Amazing how many places they settled.
Why couldn't some of the farmer come from Egypt? It is far more likely that the Egyptian could sail the Mediterranean than the other inhabitants of the Fertile Crescent. They had direct access to the Mediterranean via the Nile. Some of the earliest proof of large ships are found in Egypt.
Even before boats and rafts were invented, humans have always expanded their territory along the coast and up the rivers, we were never fond of living in the woods and it takes a certain level of technology to navigate over deserts and high mountains. The ancient trade routes followed the people along the coast, before boats they could not cross large rivers, so they went up one river bank and came down the other side.
The first maps for exploring the interior of a continent were carved in stone by Australian aborigines ~40kya, they are stylized pictures showing the location of water holes, soaks, and game. Incredibly the map symbols were understood by tribes thousands of miles apart. Early European desert explorers who had major problems finding water on their journey were amazed to see healthy aborigines eating wild duck for dinner. Unfortunately the Europeans did not understand that the elder's were singing and painting patterns on bark to inform them, not to entertain them. AFAIK, it was David Attenborough who first pointed out the communicative significance of aboriginal song and 'art' in the 1950's. He saw an aboriginal stockman painting on bark and chanting, a common sight in those days. Attenborough then did something radical, something no other white man had ever contemplated - he asked him what he was doing.
And did you exchange a walk on part in the war for a lead role in a cage? - Pink Floyd.
Look, I can handle ancient farmers, but sailors, too? Come on! Next you'll be telling me they used language. The things you people believe!

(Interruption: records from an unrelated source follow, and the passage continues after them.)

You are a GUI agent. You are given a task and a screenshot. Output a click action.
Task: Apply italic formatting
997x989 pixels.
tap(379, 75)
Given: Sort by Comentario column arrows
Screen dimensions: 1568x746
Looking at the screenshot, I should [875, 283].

Cloudiot: A person who does not see offsite storage as a way to lose control over access to his or her own data.
People settled further out on the continental shelf near the seashore before the last glaciers melted. Sea level was significantly lower.

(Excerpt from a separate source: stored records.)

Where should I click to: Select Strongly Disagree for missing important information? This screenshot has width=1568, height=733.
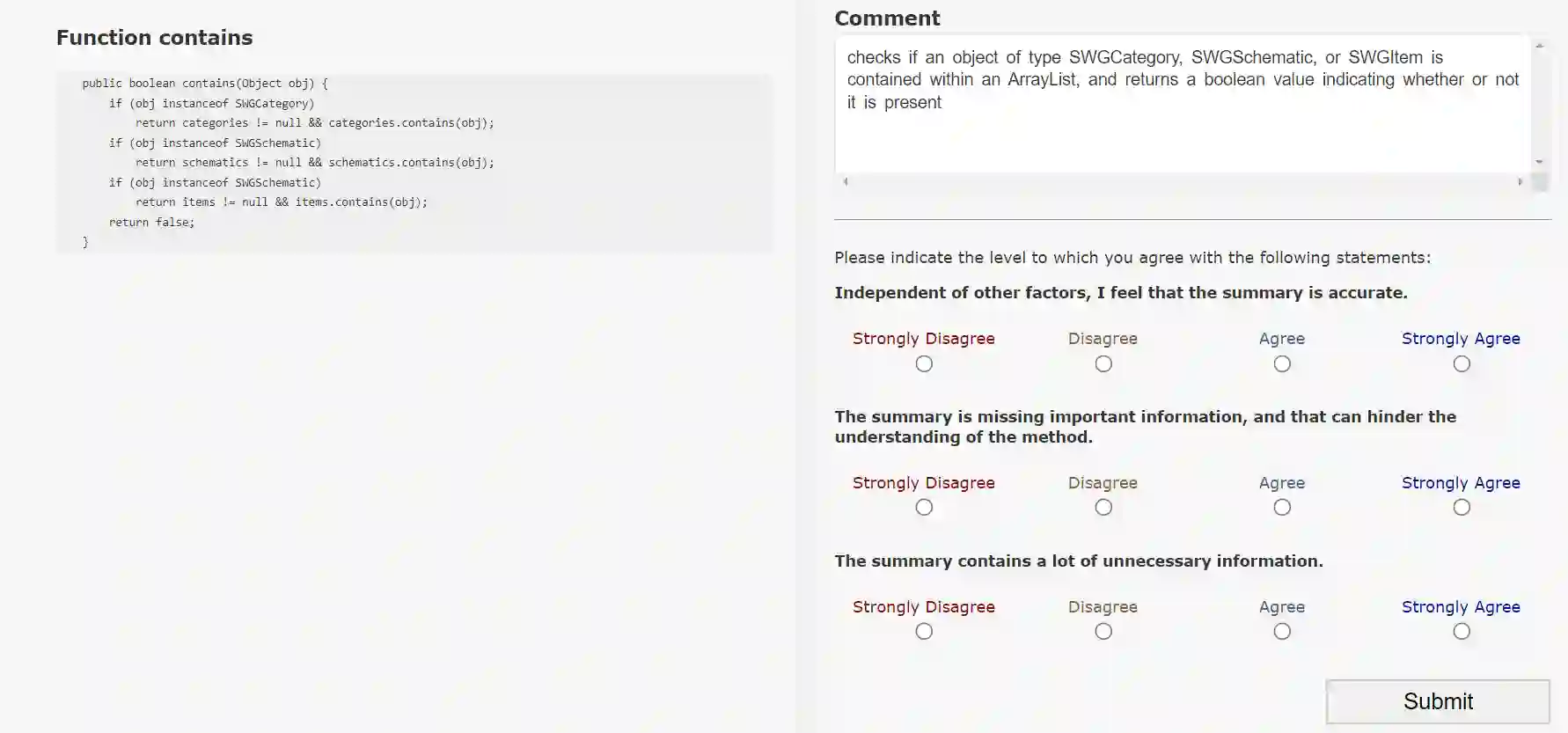tap(924, 508)

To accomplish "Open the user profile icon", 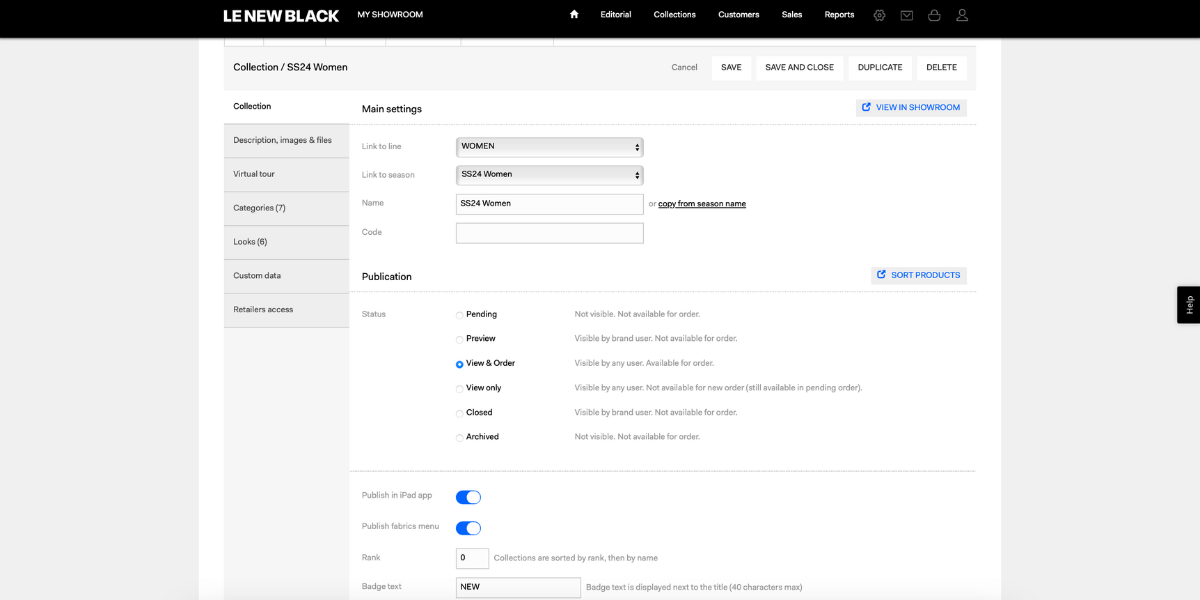I will tap(962, 15).
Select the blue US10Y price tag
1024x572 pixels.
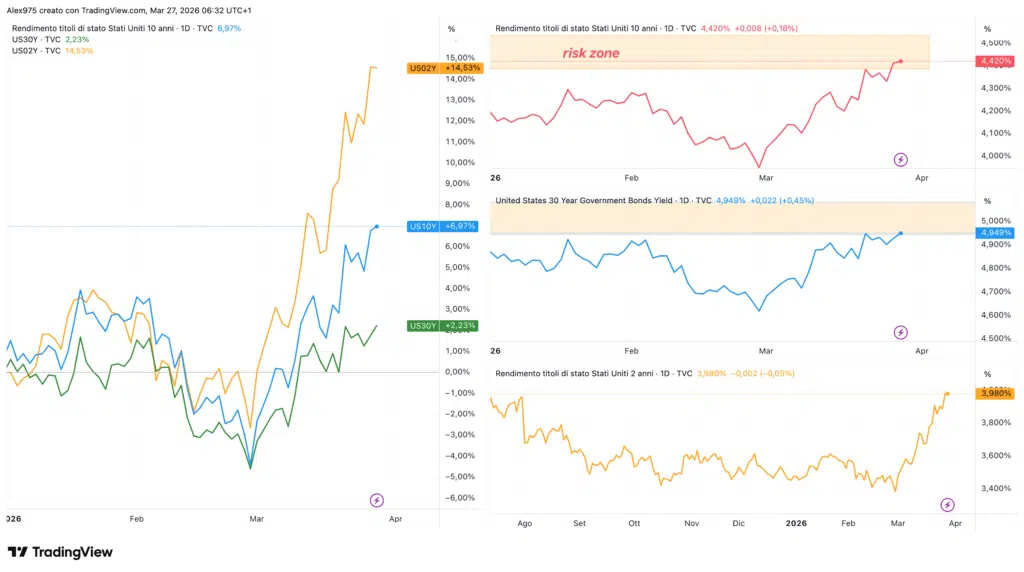point(444,227)
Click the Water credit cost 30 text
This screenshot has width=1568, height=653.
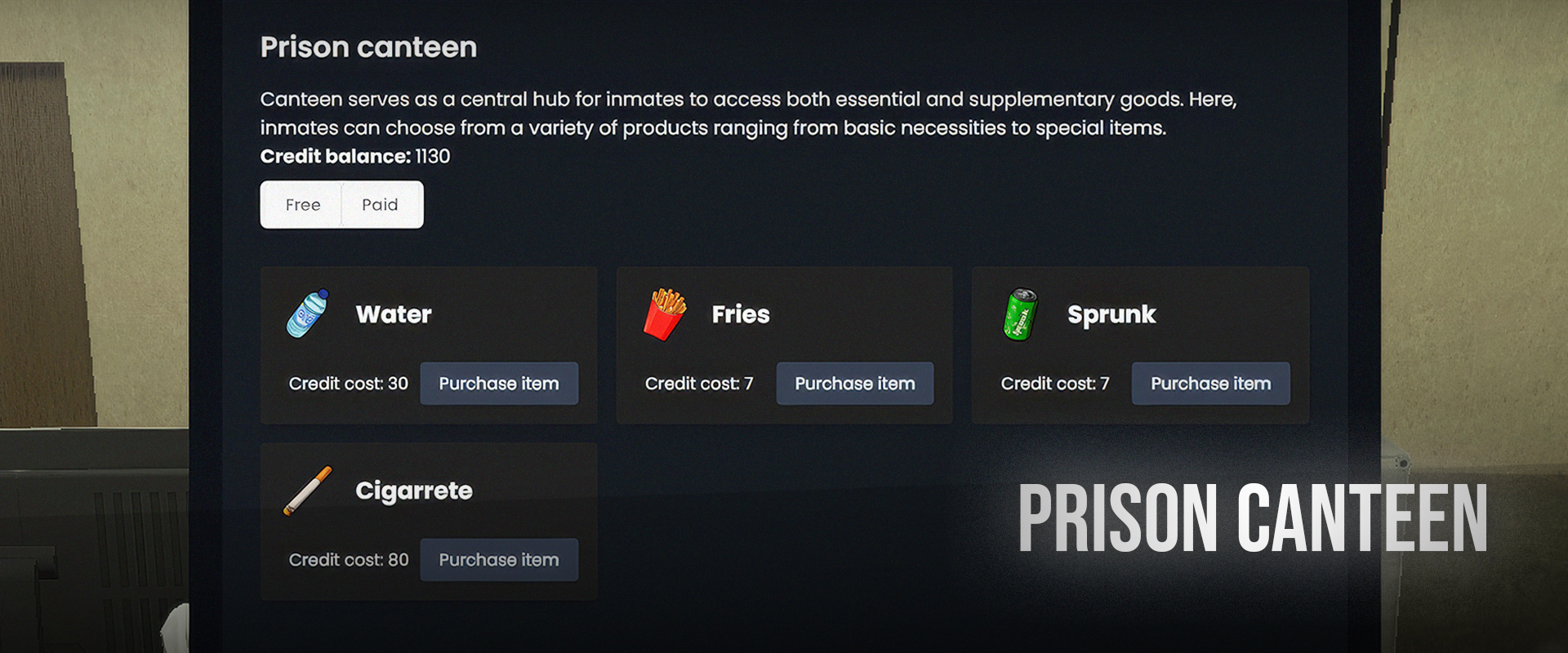pos(349,384)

Archeology tends to underestimate the first time a technology is developed. Only a few may have ben using it in now-lost areas the first centuries. For example genetic evidence suggest body lie and clothing developed nearly 80K years ago. But we have sewing artifacts less than half that period.
Wouldn't a simpler idea be that human tribes generally developed boats before agriculture? I mean there are plenty of hunter gatherer societies that have boats but don't have agriculture. And I'm pretty sure it's easier to build a raft than it is to breed plants suitable to repeated cultivation.

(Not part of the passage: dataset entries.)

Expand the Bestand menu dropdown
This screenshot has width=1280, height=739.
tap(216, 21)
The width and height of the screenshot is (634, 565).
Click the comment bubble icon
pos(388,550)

Some crops are so easy to grow that it would be next to impossible not to farm them even by accident. Other crops are difficult and take a lot of luck to produce. Gather some cotton and work it by hand to remove the seeds and drop a few seeds and see what happens. Cotton can almost grow on an excuse. Gather some guava and spit the seeds or cast away a guava fruit with a worm in it and you will probably have a guava plant soon in that spot. The little cherry tomatoes sprout from bird droppings in all kinds of places out in the wild. I suspect that to some degree people have always farmed.
This proves that they wanted to live near water, which is reasonable (irrigation, fishing, drinking water), but how does it prove they were seafaring?
Not the first farmers. Early European civilization certainly arrived by sea from the Middle East and invasion/colonization from the sea was repeated many times. It is not terribly shocking to think that agriculture could also have arrived initially by sea. However, that is a very different thing than claiming that the first farmers in the Middle East were also sailors. A thousand years or more could have passed between the beginning of farming in the Middle East and the transmission of that technology to Europe.
I for one welcome our supreme ancestral ocean dwelling DNA overlords
Maybe the first agriculture just went from one fertile river delta to the next? Those happen to be on or near the coastlines.
Unless they have dug up some boats from 10,000 years ago, I don't see any evidence of actual sailing.